Tekst do przeczytania:
^^^^^^^^

Nagor pisze:na pewnym poziomie chodzi już tylko o to, kto wytrzyma więcej w treningu. Kto jest większym "koniem", ma mocniejsze stawy, mięśnie, zrobi więcej i mocniej niż przeciwnicy..
I - może przede wszystkim - kto ma mocniejszą ... głowę.
Wbrew pozorom, ograniczenia ze strony psychiki, na pewnym poziomie, też mogą być ogromne i stanowić poważną barierę.
Pytanie - nos dla tabakiery czy tabakiera dla nosa ?
Zdecydowanie trener jest podrzedny w relacji z zawodnikiem , jesli pod uwage wziac pragmatyke . A to , ze czesto zmusza do do katorzniczego treningu , wyzywa od skurwysynow i chujow ( Wagner ) , sluzy glownie dokopaniu sie do ukrytych rezerw emocjonalno energetycznych .
Moj pierwszy trener mial wybitny talent do wydobywania rezerw ale mialem duzo szczescia , ze nie prowadzil mnie nazbyt dlugo ( po jego sesjach tempowych mialem takie spustoszenia w psychice , ze przez kolejne 2-3 lata robilem glownie objetosc i sile ) .
O co mi chodzi ?
Czlowiek ma po to mozg i pewien iloraz inteligencji , zeby dostosowac do swoich prywatnych potrzeb pewne plany .
Plan Paskala stosowalem lamiac 2:30 i szykujac forme na 2:14- 2:15 ( przysiegam , ze bylem w takieuj formie ) . Roznica polegala w inteligentnym zrozumieniu koncepcji i akcentow . Rzecz jasna , ze nie stosowalem sie idealnie do wskazan ale stopniowo wdrazalem zawarte tam zalozenia .
To byl plan dla kogos biegajacego maraton bodajze na 2:11-2:13 i za kazdym razem bardzo mi sluzyl , bardziej niz plan mojego trenera ala Zaremba .

^^^^^^^^

Zadanie: Wypisz bez zmian z powyższego tekstu o treningu maratońskim cały fragment od słów „Czlowiek ma po” aż po słowa „ala Zaremba .”.

[Rekordy do lokalizowania opisanych pozycji]
^^^^^^^^

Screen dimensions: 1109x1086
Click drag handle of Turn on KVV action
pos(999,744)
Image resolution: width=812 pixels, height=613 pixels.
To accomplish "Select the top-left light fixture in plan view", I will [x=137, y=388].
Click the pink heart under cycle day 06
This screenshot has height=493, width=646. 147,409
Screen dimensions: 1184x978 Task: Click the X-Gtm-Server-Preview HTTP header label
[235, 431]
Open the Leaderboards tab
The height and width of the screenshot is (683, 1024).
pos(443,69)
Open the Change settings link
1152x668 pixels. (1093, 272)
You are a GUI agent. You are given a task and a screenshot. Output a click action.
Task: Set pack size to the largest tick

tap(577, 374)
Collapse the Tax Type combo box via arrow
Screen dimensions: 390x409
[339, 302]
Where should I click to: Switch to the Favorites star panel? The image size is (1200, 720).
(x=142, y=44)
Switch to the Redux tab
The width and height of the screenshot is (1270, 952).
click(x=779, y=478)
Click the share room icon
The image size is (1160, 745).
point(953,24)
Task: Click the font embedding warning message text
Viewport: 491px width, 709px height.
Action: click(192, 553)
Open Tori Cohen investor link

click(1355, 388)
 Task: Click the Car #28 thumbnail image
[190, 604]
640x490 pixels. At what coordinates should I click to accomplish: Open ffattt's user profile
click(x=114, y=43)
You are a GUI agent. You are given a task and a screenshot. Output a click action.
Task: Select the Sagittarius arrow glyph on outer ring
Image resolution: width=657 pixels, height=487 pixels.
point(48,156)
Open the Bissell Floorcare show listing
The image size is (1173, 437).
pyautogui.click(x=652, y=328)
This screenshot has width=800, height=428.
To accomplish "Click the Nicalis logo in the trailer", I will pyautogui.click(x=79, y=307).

^^^^^^^^

Rozwiązanie zadania:
Czlowiek ma po to mozg i pewien iloraz inteligencji , zeby dostosowac do swoich prywatnych potrzeb pewne plany .
Plan Paskala stosowalem lamiac 2:30 i szykujac forme na 2:14- 2:15 ( przysiegam , ze bylem w takieuj formie ) . Roznica polegala w inteligentnym zrozumieniu koncepcji i akcentow . Rzecz jasna , ze nie stosowalem sie idealnie do wskazan ale stopniowo wdrazalem zawarte tam zalozenia .
To byl plan dla kogos biegajacego maraton bodajze na 2:11-2:13 i za kazdym razem bardzo mi sluzyl , bardziej niz plan mojego trenera ala Zaremba .